On Fri, Apr 14, 2000, Ricky Beam <jfbeam@bluetopia.net> wrote:
>
> Because the umpire is wrong. I'm calling for an "instant replay."
>
> devfs fixes some things and introduces a bunch of new problems. We need
> a clear enumeration of what's wrong with the existing device name space
> so that a clean, clear, and proper solution can be agreed upon. A little
> PLANNING is a Good Thing. Spend some time think about the problem before
> laying down code to make the problem, on the whole, worse. This is very
> much the "jogging juggler" problem -- the solution is to learn to juggle
> standing on the edge of a cliff.
>
> There's a microscopic problem and a macroscopic problem. On the micro
> scale, devfs deleted the static array of pointers to tables of pointers
> to functions and maps the virtual file directly to the table of functions.
> And it does so dynamically. So, in the case of a serial port, /dev/ttyS0
> becomes /dev/ttys/0. The major and minor numbers no longer matter (or
> even need to exist) and the previous static lookup tables are no more.
> It's a faster method to reach the underlying serial.o working code. And
> it uses kernel space less wastefully.

Like hpa so nicely pointed out to me. Inode numbers and major/minor
numbers are essentially the same thing.

However, the big difference is you centralize the resolution of those
numbers into the devfs core, instead of requiring each and every
subsystem to determine which minor number goes to which device.

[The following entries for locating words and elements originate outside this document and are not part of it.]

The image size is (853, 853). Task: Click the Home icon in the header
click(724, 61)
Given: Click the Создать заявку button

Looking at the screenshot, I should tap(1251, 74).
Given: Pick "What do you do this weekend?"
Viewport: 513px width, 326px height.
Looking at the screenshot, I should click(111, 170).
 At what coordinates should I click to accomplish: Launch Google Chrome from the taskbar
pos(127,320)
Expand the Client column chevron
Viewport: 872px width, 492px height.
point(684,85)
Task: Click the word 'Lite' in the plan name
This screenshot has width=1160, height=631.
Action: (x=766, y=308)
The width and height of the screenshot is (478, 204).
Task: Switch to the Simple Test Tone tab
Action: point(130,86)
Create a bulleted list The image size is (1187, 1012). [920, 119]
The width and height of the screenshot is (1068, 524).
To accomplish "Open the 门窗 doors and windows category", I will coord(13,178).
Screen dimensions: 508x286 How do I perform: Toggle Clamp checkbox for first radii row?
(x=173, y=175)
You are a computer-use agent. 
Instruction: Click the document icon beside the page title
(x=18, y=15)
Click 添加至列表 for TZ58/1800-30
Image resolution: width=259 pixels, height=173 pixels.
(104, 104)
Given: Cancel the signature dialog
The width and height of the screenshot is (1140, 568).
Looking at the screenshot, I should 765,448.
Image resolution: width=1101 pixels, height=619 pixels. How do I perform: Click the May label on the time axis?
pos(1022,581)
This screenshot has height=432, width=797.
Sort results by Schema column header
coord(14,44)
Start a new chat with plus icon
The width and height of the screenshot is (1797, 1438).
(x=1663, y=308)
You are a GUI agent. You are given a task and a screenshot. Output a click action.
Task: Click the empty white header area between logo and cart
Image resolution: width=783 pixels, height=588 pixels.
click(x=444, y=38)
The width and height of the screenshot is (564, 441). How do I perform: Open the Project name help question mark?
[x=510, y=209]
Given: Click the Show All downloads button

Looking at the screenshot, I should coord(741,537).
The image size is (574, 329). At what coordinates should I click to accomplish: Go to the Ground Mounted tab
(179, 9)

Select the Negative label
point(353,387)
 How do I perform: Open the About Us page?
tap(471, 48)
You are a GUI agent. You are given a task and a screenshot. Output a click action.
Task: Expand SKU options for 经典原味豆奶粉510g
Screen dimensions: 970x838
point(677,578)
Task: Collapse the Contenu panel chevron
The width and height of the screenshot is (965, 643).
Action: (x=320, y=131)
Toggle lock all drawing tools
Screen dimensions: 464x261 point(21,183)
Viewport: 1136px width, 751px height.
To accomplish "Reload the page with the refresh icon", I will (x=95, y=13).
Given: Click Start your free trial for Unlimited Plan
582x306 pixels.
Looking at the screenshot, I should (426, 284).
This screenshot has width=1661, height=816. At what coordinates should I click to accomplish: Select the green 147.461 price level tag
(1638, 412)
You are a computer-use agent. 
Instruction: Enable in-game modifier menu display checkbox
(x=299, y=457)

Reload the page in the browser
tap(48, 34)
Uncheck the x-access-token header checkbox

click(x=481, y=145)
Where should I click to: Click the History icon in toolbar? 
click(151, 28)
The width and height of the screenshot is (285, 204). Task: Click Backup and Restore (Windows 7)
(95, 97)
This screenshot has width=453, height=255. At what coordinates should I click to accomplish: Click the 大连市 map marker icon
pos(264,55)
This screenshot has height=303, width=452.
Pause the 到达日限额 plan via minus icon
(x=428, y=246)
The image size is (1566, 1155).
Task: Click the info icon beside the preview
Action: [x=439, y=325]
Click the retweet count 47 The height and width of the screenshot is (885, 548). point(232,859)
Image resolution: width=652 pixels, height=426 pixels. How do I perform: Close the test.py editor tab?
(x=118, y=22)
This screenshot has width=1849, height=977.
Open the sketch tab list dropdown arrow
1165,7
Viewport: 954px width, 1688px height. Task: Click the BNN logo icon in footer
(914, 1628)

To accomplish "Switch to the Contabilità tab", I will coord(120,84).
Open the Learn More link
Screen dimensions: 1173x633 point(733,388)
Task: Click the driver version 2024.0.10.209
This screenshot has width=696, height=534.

> BUT, on the macro scale, isn't not so clean. It doesn't scale very well.
> Previously, you'd be wasting a large number of on disk inodes. Now, you
> waste a medium number of virtual inodes in non-swappable kernel memory.
> You have the same hash overhead in directory lookups (ok, devfs is faster as
> all of it always in memory.) Now that everything is in core, it's all
> volatile and you have to resort to userland tricks (you actaully suggest
> TAR!), kernel event messaging, and overlay filesystems to get the any
> persistance or user control. [Can you say "kludge"? I knew that you could.]

Devices are unfortunately becoming more and more PnP and Hot Swap. Having
a persistant filesystem based backing store (like the current ext2 and
major/minor system) isn't useful anymore.

We need to dynamically assign permissions and ownerships to devices
anyway, so having that information saved in the filesystem buys us
nothing.

Having devfsd store these in a database as well as using arbitrary
algorithms, depending on the device, to assign permissions and ownership
is much more flexible and actually works with PnP and Hot Swap devices.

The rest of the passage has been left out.